"""

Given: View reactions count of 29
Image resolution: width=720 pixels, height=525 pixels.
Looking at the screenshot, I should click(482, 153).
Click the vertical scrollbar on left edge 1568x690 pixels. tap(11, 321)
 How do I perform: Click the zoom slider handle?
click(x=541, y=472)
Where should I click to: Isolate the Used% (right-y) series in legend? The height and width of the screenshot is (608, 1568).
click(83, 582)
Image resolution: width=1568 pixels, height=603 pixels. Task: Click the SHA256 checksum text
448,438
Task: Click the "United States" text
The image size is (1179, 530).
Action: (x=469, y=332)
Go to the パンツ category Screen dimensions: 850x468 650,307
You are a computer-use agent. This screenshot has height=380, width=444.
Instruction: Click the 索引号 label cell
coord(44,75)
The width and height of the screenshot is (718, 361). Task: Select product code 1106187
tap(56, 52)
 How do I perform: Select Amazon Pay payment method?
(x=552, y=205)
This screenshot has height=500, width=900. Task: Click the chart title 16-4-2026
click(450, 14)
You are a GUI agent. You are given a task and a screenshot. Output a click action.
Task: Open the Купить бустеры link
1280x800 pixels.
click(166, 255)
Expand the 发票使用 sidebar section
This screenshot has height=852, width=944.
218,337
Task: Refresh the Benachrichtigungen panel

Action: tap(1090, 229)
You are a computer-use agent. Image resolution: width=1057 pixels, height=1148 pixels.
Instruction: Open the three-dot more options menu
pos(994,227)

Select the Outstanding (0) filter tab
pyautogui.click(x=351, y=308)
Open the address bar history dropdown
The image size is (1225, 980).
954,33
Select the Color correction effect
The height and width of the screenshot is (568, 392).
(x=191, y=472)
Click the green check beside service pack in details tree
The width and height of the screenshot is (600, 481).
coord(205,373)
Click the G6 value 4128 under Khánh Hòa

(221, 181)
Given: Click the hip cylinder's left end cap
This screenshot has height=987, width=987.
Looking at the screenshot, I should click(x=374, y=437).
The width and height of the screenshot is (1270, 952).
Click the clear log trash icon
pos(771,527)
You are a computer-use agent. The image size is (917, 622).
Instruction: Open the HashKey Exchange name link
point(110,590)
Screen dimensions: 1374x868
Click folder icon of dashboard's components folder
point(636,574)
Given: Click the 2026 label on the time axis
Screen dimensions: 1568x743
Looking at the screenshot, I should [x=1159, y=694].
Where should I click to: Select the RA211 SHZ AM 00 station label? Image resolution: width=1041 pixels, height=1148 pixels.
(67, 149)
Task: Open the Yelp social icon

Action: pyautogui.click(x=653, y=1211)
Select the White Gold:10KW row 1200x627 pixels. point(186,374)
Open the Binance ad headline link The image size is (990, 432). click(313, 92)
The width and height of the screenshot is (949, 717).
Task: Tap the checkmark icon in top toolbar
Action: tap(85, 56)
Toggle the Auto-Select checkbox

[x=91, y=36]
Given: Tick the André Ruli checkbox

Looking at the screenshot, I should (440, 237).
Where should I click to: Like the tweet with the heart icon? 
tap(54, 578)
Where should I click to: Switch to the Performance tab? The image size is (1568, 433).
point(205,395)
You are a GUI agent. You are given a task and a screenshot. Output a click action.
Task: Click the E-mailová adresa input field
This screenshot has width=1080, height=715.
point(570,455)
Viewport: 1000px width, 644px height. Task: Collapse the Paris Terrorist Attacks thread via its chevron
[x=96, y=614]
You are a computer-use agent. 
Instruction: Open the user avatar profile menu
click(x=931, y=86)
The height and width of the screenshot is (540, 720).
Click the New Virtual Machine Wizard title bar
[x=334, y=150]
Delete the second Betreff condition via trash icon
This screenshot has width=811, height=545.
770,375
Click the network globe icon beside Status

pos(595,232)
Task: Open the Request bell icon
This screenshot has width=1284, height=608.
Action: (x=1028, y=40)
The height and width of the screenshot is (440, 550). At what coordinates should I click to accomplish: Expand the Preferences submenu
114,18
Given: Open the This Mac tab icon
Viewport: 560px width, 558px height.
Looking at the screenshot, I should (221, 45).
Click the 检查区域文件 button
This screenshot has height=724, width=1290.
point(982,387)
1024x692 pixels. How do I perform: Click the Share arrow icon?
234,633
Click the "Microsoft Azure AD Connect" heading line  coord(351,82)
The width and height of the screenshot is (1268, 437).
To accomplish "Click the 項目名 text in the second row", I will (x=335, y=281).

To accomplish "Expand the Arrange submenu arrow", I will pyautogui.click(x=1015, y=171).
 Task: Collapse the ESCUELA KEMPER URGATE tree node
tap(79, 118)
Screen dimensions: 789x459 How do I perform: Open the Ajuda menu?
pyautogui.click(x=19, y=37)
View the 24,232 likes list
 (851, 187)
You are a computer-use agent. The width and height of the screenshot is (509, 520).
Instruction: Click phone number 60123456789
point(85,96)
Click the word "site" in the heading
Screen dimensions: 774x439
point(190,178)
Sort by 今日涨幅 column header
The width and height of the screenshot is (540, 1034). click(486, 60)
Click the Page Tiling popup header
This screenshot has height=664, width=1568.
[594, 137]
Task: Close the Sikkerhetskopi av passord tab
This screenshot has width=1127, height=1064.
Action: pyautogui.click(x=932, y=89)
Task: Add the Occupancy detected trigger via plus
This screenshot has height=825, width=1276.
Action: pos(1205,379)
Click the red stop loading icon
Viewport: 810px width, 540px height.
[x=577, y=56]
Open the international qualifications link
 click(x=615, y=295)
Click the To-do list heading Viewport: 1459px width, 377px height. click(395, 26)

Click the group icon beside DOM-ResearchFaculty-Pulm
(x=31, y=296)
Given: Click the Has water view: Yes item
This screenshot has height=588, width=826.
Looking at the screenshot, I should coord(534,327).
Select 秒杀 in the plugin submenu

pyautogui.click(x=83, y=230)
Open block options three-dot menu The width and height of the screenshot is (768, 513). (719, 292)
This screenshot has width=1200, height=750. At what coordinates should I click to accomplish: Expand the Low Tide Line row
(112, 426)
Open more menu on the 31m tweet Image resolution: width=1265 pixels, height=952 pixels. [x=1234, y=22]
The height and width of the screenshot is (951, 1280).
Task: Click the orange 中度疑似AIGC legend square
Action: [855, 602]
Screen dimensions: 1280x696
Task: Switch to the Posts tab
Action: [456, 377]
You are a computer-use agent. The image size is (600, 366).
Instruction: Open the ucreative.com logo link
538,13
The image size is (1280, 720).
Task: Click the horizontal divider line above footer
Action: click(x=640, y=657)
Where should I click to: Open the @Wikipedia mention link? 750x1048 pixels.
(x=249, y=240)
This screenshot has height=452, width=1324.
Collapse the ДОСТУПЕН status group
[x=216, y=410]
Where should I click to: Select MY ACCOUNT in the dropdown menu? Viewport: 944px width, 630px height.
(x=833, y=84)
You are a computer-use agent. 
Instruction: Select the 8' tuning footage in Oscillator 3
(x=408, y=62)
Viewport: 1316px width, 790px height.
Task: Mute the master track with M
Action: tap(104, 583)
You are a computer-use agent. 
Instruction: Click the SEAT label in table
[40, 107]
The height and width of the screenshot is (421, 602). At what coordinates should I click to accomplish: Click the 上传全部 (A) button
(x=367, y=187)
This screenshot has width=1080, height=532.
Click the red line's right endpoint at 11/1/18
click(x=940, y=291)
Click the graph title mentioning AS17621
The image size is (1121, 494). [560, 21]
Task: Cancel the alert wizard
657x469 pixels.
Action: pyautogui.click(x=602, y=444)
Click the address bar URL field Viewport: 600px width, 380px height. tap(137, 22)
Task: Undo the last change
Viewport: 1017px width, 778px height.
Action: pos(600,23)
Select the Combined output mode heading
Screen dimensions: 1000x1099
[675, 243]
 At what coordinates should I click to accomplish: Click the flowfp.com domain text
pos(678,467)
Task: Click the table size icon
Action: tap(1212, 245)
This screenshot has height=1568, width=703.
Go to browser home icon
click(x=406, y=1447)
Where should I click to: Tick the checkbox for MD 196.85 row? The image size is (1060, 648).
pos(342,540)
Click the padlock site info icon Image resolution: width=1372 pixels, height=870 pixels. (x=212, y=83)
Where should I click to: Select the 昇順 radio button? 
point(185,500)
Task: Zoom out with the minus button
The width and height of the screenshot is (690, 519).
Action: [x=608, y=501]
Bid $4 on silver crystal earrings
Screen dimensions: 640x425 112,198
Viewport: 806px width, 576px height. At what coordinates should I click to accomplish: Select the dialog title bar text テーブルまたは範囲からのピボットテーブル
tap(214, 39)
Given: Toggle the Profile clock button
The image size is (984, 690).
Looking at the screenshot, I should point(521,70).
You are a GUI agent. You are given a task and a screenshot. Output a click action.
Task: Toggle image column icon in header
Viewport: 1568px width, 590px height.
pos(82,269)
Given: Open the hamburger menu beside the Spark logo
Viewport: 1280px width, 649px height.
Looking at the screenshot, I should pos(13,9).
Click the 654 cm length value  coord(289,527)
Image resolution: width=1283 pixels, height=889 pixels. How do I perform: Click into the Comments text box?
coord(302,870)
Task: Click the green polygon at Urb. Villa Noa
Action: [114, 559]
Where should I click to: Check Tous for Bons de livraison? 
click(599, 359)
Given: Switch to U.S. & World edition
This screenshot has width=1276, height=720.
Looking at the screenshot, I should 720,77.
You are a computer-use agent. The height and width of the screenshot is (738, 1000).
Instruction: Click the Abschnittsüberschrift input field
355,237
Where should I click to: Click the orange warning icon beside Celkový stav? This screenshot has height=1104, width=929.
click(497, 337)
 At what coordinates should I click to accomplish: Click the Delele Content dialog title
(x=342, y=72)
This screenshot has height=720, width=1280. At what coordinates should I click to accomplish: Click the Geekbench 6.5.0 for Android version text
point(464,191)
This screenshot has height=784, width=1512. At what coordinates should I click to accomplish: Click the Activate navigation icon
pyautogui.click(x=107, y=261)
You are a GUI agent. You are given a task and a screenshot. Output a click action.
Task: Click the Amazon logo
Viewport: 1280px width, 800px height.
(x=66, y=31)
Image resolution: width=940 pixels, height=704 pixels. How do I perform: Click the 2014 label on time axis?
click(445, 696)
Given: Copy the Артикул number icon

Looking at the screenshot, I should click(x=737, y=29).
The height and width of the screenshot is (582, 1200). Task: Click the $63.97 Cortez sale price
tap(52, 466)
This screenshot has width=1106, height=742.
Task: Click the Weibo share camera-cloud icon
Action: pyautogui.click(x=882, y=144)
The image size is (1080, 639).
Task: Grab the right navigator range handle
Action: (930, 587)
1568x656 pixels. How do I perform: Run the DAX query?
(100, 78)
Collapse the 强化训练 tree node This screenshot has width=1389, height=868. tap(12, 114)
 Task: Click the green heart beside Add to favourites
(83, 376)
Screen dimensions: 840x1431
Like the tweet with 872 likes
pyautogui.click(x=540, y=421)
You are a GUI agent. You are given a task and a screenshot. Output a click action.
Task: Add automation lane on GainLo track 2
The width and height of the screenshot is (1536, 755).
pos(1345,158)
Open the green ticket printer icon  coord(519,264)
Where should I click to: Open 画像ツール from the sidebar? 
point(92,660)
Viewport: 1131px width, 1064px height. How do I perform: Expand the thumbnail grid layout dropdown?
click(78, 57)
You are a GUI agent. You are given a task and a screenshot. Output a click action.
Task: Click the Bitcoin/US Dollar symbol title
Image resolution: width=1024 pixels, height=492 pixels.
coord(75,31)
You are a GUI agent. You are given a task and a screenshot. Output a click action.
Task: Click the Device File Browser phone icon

"""

◆ WORK REQUEST ◆
A single number is asked for: how many lines in the entries above hold the string "heading".

◆ ANSWER SECTION ◆
4